Under the proposed legislation, student loan borrowers will have only two repayment options: a standard repayment plan with fixed payments and an income-based repayment plan known as the Repayment Assistance Plan (RAP). While intended to make repayment easier, this change would reduce the flexibility in repayment that has been key to helping borrowers with financial hardships.
Additionally, the bill would remove the unemployment deferment and economic hardship deferment from the fold of available deferments. Millions of borrowers are using these tools today to temporarily stop their payments through times of economic distress. These deferments allow graduate students to borrow the full cost of attendance, less any federal aid. This important relief allows borrowers to focus on making their monthly payments.
The Senate bill represents a new and welcome paradigm shift. It further suggests capping how much a person can borrow from the federal government for their education. This limitation raises serious concerns over access to postsecondary education. It would be particularly burdensome on lower-income students who are already dealing with financial emergencies.
The proposed legislation doesn’t stop at student loans alone. It creates new federal employment conditions for enrollees aged 19 to 64 who are applying for coverage or are currently enrolled in an ACA expansion category. These people have to work at least 80 hours per month. This additional requirement makes it even more difficult for them to access quality healthcare benefits.
The bill’s effects on families relate to how it handles tax credits. The child tax credit is now temporarily enhanced – increased from $1,000 to $2,000. It is set to expire after 2025, unless Congress decides to extend it. This rollback would be devastating to millions of families who rely on this credit to survive.
Under this policy, some households are allowed to deduct up to $10,000 worth of annual interest on new auto loans from their taxable income.

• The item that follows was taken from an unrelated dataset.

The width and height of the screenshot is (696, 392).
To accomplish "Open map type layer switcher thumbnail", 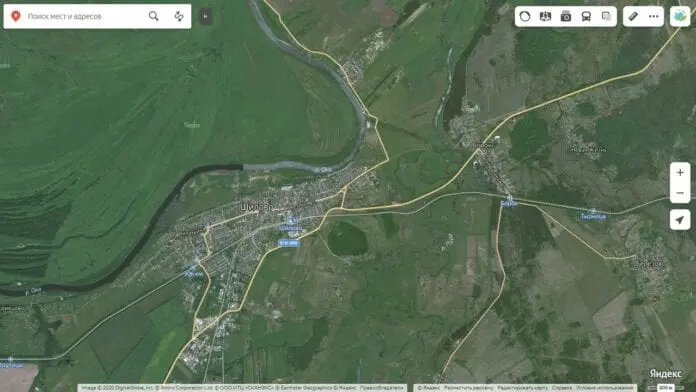I will [x=680, y=16].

This new amendment will provide them with better vehicle financing. This provision is meant to relieve some of the financial burdens of car ownership.
It would provide $1,000 one-time deposits from the federal government to help children born during the years 2024-2028. Starting in 2026, all children born to U.S. citizens will be entitled to these tax-advantaged savings accounts. This national initiative serves to raise awareness about the importance of early financial literacy and developing positive savings behaviors.
The bill calls for some really big changes to current tax breaks. The IRA as signed into law by former President Joe Biden created and extended a number of these tax incentives. Sadly, these valuable incentives are currently on the chopping block to be repealed. Most notable are the consumer tax credits linked to clean energy initiatives, which are poised to ripple throughout the country and transform environmental sustainability efforts long term.
Howard Gleckman, a senior fellow at the Urban Institute, commented on the potential implications of raising caps on certain deductions:
“If you raise the cap, the people who benefit the most are going to be upper middle-income, since lower earners typically don’t itemize tax deductions.”
This perspective highlights concerns that changes in tax policy may disproportionately favor higher-income individuals while providing limited relief for lower-income taxpayers.
The bill as proposed has already caught the attention—and ire—of some policymakers and economic experts, who suggest it might do more harm than good. Jonathan Smoke, an industry analyst, emphasized the limited immediate financial benefit for taxpayers:
“The math basically says you’re talking about [financial] benefit of $500 or less in year one.”
This claim is important because it underscores the purpose of the bill to advocate for families and students through numerous provisions. It acknowledges that the short-term boost will likely be small.